§ Task material
START

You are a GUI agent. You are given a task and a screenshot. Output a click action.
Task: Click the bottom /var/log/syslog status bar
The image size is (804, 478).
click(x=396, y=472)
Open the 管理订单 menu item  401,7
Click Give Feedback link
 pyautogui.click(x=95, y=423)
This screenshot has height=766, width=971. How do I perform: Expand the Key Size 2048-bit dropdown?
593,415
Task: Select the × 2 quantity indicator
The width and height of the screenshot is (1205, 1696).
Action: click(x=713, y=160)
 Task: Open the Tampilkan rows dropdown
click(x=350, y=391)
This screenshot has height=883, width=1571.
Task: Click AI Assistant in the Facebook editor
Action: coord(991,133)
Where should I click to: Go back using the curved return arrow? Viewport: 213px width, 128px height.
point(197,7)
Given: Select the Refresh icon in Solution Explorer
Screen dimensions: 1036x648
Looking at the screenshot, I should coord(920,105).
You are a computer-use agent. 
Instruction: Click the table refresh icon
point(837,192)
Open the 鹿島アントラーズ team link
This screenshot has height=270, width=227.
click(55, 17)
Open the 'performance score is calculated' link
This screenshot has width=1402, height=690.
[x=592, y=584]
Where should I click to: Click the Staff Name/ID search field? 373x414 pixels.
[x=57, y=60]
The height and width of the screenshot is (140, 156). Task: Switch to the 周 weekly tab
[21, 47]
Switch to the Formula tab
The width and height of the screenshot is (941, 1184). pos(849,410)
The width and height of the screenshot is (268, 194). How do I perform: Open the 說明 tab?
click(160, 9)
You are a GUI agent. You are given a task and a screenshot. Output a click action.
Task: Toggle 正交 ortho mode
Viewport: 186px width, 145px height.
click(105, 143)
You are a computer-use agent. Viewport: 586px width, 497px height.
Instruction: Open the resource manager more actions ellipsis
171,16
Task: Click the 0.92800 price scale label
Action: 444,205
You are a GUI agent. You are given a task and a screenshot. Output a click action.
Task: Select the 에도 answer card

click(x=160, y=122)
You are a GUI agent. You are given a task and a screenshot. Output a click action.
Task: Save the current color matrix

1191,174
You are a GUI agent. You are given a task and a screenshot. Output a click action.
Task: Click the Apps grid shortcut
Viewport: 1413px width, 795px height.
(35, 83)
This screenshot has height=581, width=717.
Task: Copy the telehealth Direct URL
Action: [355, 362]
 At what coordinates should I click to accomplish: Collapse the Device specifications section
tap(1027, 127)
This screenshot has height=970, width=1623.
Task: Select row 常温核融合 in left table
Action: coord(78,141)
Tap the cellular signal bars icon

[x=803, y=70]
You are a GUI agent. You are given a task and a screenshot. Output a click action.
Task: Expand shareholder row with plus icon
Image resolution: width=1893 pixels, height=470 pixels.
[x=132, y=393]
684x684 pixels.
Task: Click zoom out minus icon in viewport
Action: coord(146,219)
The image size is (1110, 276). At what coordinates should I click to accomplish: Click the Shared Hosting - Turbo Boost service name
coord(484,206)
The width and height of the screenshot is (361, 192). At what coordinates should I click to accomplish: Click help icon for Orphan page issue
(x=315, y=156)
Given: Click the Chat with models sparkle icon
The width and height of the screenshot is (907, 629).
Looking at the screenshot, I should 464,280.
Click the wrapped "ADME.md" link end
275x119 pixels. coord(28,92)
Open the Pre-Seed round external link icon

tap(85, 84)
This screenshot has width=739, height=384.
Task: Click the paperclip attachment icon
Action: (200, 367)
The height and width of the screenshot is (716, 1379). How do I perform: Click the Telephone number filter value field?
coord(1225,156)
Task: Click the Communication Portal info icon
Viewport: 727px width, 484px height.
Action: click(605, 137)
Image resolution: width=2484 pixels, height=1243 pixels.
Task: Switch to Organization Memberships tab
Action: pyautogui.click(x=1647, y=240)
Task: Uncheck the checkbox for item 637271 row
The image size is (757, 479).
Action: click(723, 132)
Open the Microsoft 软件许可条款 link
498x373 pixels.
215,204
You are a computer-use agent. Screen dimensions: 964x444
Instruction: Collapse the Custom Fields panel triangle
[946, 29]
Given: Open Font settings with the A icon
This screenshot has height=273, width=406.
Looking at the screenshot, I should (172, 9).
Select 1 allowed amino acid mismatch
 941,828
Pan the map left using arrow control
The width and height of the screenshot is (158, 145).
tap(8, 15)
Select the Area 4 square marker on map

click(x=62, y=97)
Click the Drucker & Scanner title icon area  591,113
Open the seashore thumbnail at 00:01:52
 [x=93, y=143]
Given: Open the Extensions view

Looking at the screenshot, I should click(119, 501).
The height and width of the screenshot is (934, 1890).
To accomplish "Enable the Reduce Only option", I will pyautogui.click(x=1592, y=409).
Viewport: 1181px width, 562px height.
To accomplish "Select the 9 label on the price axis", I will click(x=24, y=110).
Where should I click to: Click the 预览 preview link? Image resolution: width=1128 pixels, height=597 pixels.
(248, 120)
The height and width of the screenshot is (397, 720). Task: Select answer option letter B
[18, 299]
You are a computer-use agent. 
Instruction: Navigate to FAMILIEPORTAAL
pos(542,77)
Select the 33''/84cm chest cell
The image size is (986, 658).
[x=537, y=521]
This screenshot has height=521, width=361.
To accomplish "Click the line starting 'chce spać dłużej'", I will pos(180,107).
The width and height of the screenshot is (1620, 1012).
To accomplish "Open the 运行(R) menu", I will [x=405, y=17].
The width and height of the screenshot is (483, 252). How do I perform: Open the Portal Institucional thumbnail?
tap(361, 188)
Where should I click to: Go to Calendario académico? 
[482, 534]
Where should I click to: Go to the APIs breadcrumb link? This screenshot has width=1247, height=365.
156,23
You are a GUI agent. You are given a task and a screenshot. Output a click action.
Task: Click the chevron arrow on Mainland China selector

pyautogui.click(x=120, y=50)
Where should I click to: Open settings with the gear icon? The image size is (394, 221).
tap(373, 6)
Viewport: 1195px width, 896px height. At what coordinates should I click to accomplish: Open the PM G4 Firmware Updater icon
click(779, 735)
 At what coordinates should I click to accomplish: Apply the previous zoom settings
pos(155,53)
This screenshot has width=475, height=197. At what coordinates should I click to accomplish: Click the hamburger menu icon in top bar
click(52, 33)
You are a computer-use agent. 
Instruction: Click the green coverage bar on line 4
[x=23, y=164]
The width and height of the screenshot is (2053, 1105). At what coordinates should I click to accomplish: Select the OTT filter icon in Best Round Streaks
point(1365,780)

END

§ The problem
Give all the rows above again, renaming "Instruction" to "Command" wherever it appears and leaving everything else unchanged.

§ Written solution
You are a GUI agent. You are given a task and a screenshot. Output a click action.
Task: Click the bottom /var/log/syslog status bar
The image size is (804, 478).
click(x=396, y=472)
Open the 管理订单 menu item  401,7
Click Give Feedback link
 pyautogui.click(x=95, y=423)
This screenshot has height=766, width=971. How do I perform: Expand the Key Size 2048-bit dropdown?
593,415
Task: Select the × 2 quantity indicator
The width and height of the screenshot is (1205, 1696).
Action: click(x=713, y=160)
 Task: Open the Tampilkan rows dropdown
click(x=350, y=391)
This screenshot has height=883, width=1571.
Task: Click AI Assistant in the Facebook editor
Action: coord(991,133)
Where should I click to: Go back using the curved return arrow? Viewport: 213px width, 128px height.
point(197,7)
Given: Select the Refresh icon in Solution Explorer
Screen dimensions: 1036x648
Looking at the screenshot, I should coord(920,105).
You are a computer-use agent. 
Command: Click the table refresh icon
point(837,192)
Open the 鹿島アントラーズ team link
This screenshot has height=270, width=227.
click(55, 17)
Open the 'performance score is calculated' link
This screenshot has width=1402, height=690.
[x=592, y=584]
Where should I click to: Click the Staff Name/ID search field? 373x414 pixels.
[x=57, y=60]
The height and width of the screenshot is (140, 156). Task: Switch to the 周 weekly tab
[21, 47]
Switch to the Formula tab
The width and height of the screenshot is (941, 1184). pos(849,410)
The width and height of the screenshot is (268, 194). How do I perform: Open the 說明 tab?
click(160, 9)
You are a GUI agent. You are given a task and a screenshot. Output a click action.
Task: Toggle 正交 ortho mode
Viewport: 186px width, 145px height.
click(105, 143)
You are a computer-use agent. Viewport: 586px width, 497px height.
Command: Open the resource manager more actions ellipsis
171,16
Task: Click the 0.92800 price scale label
Action: 444,205
You are a GUI agent. You are given a task and a screenshot. Output a click action.
Task: Select the 에도 answer card

click(x=160, y=122)
You are a GUI agent. You are given a task and a screenshot. Output a click action.
Task: Save the current color matrix

1191,174
You are a GUI agent. You are given a task and a screenshot. Output a click action.
Task: Click the Apps grid shortcut
Viewport: 1413px width, 795px height.
(35, 83)
This screenshot has height=581, width=717.
Task: Copy the telehealth Direct URL
Action: [355, 362]
 At what coordinates should I click to accomplish: Collapse the Device specifications section
tap(1027, 127)
This screenshot has height=970, width=1623.
Task: Select row 常温核融合 in left table
Action: coord(78,141)
Tap the cellular signal bars icon

[x=803, y=70]
You are a GUI agent. You are given a task and a screenshot. Output a click action.
Task: Expand shareholder row with plus icon
Image resolution: width=1893 pixels, height=470 pixels.
[x=132, y=393]
684x684 pixels.
Task: Click zoom out minus icon in viewport
Action: coord(146,219)
The image size is (1110, 276). At what coordinates should I click to accomplish: Click the Shared Hosting - Turbo Boost service name
coord(484,206)
The width and height of the screenshot is (361, 192). At what coordinates should I click to accomplish: Click help icon for Orphan page issue
(x=315, y=156)
Given: Click the Chat with models sparkle icon
The width and height of the screenshot is (907, 629).
Looking at the screenshot, I should 464,280.
Click the wrapped "ADME.md" link end
275x119 pixels. coord(28,92)
Open the Pre-Seed round external link icon

tap(85, 84)
This screenshot has width=739, height=384.
Task: Click the paperclip attachment icon
Action: (200, 367)
The height and width of the screenshot is (716, 1379). How do I perform: Click the Telephone number filter value field?
coord(1225,156)
Task: Click the Communication Portal info icon
Viewport: 727px width, 484px height.
Action: click(605, 137)
Image resolution: width=2484 pixels, height=1243 pixels.
Task: Switch to Organization Memberships tab
Action: pyautogui.click(x=1647, y=240)
Task: Uncheck the checkbox for item 637271 row
The image size is (757, 479).
Action: click(723, 132)
Open the Microsoft 软件许可条款 link
498x373 pixels.
215,204
You are a computer-use agent. Screen dimensions: 964x444
Command: Collapse the Custom Fields panel triangle
[946, 29]
Given: Open Font settings with the A icon
This screenshot has height=273, width=406.
Looking at the screenshot, I should (172, 9).
Select 1 allowed amino acid mismatch
 941,828
Pan the map left using arrow control
The width and height of the screenshot is (158, 145).
tap(8, 15)
Select the Area 4 square marker on map

click(x=62, y=97)
Click the Drucker & Scanner title icon area  591,113
Open the seashore thumbnail at 00:01:52
 [x=93, y=143]
Given: Open the Extensions view

Looking at the screenshot, I should click(119, 501).
The height and width of the screenshot is (934, 1890).
To accomplish "Enable the Reduce Only option", I will pyautogui.click(x=1592, y=409).
Viewport: 1181px width, 562px height.
To accomplish "Select the 9 label on the price axis", I will click(x=24, y=110).
Where should I click to: Click the 预览 preview link? Image resolution: width=1128 pixels, height=597 pixels.
(248, 120)
The height and width of the screenshot is (397, 720). Task: Select answer option letter B
[18, 299]
You are a computer-use agent. 
Command: Navigate to FAMILIEPORTAAL
pos(542,77)
Select the 33''/84cm chest cell
The image size is (986, 658).
[x=537, y=521]
This screenshot has height=521, width=361.
To accomplish "Click the line starting 'chce spać dłużej'", I will pos(180,107).
The width and height of the screenshot is (1620, 1012).
To accomplish "Open the 运行(R) menu", I will [x=405, y=17].
The width and height of the screenshot is (483, 252). How do I perform: Open the Portal Institucional thumbnail?
tap(361, 188)
Where should I click to: Go to Calendario académico? 
[482, 534]
Where should I click to: Go to the APIs breadcrumb link? This screenshot has width=1247, height=365.
156,23
You are a GUI agent. You are given a task and a screenshot. Output a click action.
Task: Click the chevron arrow on Mainland China selector

pyautogui.click(x=120, y=50)
Where should I click to: Open settings with the gear icon? The image size is (394, 221).
tap(373, 6)
Viewport: 1195px width, 896px height. At what coordinates should I click to accomplish: Open the PM G4 Firmware Updater icon
click(779, 735)
 At what coordinates should I click to accomplish: Apply the previous zoom settings
pos(155,53)
This screenshot has width=475, height=197. At what coordinates should I click to accomplish: Click the hamburger menu icon in top bar
click(52, 33)
You are a computer-use agent. 
Command: Click the green coverage bar on line 4
[x=23, y=164]
The width and height of the screenshot is (2053, 1105). At what coordinates should I click to accomplish: Select the OTT filter icon in Best Round Streaks
point(1365,780)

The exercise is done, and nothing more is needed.